▶ [TO DO]: The job is to find each line of the records below that includes the word "width" and copy it.

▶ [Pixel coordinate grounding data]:
━━━━

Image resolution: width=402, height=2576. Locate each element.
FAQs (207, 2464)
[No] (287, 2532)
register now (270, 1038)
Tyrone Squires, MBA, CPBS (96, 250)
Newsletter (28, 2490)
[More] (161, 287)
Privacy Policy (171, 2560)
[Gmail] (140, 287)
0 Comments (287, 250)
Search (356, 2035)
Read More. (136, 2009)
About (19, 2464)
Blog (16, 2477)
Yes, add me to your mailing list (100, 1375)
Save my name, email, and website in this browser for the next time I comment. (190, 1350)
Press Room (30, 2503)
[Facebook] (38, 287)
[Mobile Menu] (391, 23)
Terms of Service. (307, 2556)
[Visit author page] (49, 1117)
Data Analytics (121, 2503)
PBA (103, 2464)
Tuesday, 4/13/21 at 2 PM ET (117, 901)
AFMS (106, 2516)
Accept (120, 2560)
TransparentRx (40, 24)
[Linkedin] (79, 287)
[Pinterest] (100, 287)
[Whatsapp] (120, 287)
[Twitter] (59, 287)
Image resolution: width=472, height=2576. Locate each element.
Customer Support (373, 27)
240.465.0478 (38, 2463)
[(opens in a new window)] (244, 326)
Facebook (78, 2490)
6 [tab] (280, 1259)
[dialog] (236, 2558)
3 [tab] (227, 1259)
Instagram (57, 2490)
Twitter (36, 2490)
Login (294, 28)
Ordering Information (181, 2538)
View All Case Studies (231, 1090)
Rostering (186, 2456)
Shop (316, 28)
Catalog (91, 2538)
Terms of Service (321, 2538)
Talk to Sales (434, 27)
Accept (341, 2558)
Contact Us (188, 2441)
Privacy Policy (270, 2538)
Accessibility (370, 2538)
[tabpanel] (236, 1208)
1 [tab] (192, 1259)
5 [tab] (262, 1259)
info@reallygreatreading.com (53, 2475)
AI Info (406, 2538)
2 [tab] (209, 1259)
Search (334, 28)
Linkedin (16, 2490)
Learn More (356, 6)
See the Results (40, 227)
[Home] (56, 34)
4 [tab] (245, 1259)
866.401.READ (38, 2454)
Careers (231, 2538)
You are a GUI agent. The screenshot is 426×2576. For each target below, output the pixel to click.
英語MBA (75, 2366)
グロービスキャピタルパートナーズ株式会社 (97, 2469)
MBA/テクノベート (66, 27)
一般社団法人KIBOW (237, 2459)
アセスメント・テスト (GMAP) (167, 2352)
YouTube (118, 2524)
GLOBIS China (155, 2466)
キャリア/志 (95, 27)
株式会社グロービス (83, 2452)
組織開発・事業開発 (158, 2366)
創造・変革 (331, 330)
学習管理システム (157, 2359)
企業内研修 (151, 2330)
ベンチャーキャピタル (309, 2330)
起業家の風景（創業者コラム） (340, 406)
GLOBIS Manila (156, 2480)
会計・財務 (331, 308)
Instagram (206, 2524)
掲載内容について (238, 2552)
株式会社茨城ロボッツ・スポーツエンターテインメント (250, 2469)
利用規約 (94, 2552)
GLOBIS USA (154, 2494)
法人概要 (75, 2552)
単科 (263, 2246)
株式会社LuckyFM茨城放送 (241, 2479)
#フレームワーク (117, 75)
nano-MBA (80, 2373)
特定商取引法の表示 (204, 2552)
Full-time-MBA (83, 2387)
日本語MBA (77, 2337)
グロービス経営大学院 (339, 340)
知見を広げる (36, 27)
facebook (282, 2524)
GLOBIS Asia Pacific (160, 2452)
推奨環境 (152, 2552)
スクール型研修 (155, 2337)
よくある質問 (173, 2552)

━━━━

▶ [EXPECTED ANSWER]:
Image resolution: width=402, height=2576. Locate each element.
Image resolution: width=472, height=2576. Locate each element.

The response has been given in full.